We had a Stored Procedure written and it had a GRANT written at the last line of the SP.. Our DBA recommended that there should be a GO before the GRANT statement, else it will be executed every time.

What does this mean? I am not sure how GO will prevent GRANT executing "every time".

+1  A: 

Your DBA meant that this GRANT will be a part of your stored procedure, and as such will execute every time your procedure is executed. Typically users should not be allowed to grant privileges, so your procedure should raise errors every time its last command is executed.

AlexKuznetsov
+7  A: 

A stored procedure definition doesn't have to end with and END. If you define your procedure like this:

CREATE PROCEDURE MySP AS
SELECT field1, field2 FROM table;

GO

GRANT EXECUTE ON MySP TO user1;

...then SQL Server will create a procedure that returns a result set, and grant execute permissions on that stored procedure to user1.

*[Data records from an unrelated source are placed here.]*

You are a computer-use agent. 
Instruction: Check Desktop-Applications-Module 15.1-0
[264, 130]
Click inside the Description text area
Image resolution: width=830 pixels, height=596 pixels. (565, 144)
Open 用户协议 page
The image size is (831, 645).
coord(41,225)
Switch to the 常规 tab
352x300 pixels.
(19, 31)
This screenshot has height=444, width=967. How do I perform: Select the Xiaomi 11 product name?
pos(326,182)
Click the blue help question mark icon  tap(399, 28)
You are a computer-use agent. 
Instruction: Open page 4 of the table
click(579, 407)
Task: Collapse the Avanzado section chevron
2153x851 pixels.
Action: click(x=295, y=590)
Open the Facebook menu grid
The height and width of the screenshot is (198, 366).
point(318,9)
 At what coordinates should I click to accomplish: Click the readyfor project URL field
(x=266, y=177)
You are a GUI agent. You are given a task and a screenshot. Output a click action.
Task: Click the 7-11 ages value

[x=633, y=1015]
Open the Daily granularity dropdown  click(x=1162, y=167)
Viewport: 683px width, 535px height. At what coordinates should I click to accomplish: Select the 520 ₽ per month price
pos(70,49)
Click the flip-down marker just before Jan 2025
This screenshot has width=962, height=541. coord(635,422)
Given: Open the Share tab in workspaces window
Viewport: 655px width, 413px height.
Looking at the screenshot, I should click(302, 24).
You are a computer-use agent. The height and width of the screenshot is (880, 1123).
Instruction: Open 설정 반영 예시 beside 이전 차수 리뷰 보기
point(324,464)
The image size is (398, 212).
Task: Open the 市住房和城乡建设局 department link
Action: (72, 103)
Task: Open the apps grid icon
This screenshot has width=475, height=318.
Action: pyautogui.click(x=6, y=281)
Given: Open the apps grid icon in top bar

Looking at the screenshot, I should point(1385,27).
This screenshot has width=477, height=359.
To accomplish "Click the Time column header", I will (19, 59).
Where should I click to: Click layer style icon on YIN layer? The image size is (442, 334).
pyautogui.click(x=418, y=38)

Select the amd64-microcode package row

If you do something like this, though:

CREATE PROCEDURE MySP AS
SELECT field1, field2 FROM table;

GRANT EXECUTE ON MySP TO user1;

...then SQL Server will create a procedure that both returns a result set, and grants execute permission every time that stored procedure is executed. In other words, the GRANT is included in the definition of the stored procedure. Probably not what you wanted.

A GO statement is used to mark the end of a batch in SQL Server. It unambiguously tells SQL Server "I'm done with whatever I was executing in the previous set of statements". It's very good practice to add this to the end of every definition in your create scripts; this exact situation has bitten me more than once in the past.

Michael Petrotta
Thanks! Now I feel how did I overlook this logical fact :p
Saurabh Kumar
A: 

GO is the default command separator used in query analyzer, you can actually configure it to be whatever you want. you could also achieve the same by using BEGIN..END around the proc body.